Do you mean chaos theory here? In that context reliability must be
redefined. Well, I doubt that chaos theory could efficiently handle that.
Although most of programs as well as software developing processes are
indeed cyclic/iterative. One could try to apply the theory there.

Boarding a plane would you be glad to hear that the software developing
process used for its flight system wasn't random? It was CHAOTIC! (:-))

--
Regards,
Dmitry A. Kazakov
http://www.dmitry-kazakov.de
From: Yannick Duchêne (Hibou57) on
Le Sat, 05 Jun 2010 11:30:08 +0200, Dmitry A. Kazakov
<mailbox(a)dmitry-kazakov.de> a écrit:
> Boarding a plane would you be glad to hear that the software developing
> process used for its flight system wasn't random? It was CHAOTIC! (:-))
In some way (despite the fact is should be all avoided), yes: at least
this is a sign that security matter know what to focus on.

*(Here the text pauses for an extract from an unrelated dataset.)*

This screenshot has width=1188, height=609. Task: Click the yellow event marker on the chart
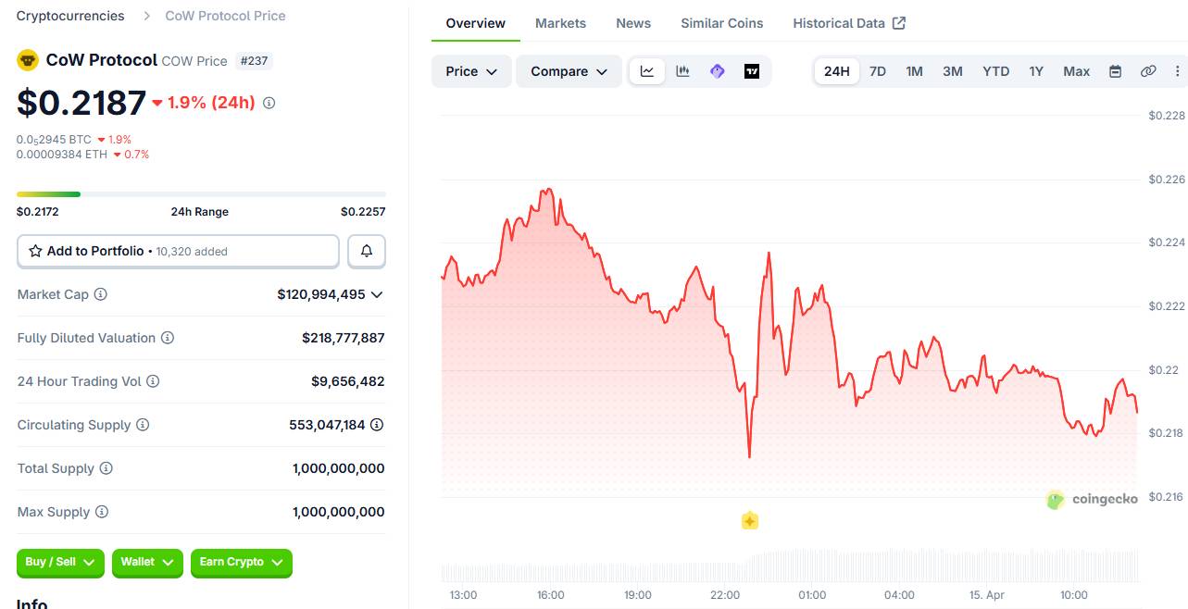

This end into a
very different situation than the one where it could just be said said
“really nobody know at all where a trouble is the most likely to occurs if
one ever happened”.


--
There is even better than a pragma Assert: a SPARK --# check.
--# check C and WhoKnowWhat and YouKnowWho;
--# assert Ada;
-- i.e. forget about previous premises which leads to conclusion
-- and start with new conclusion as premise.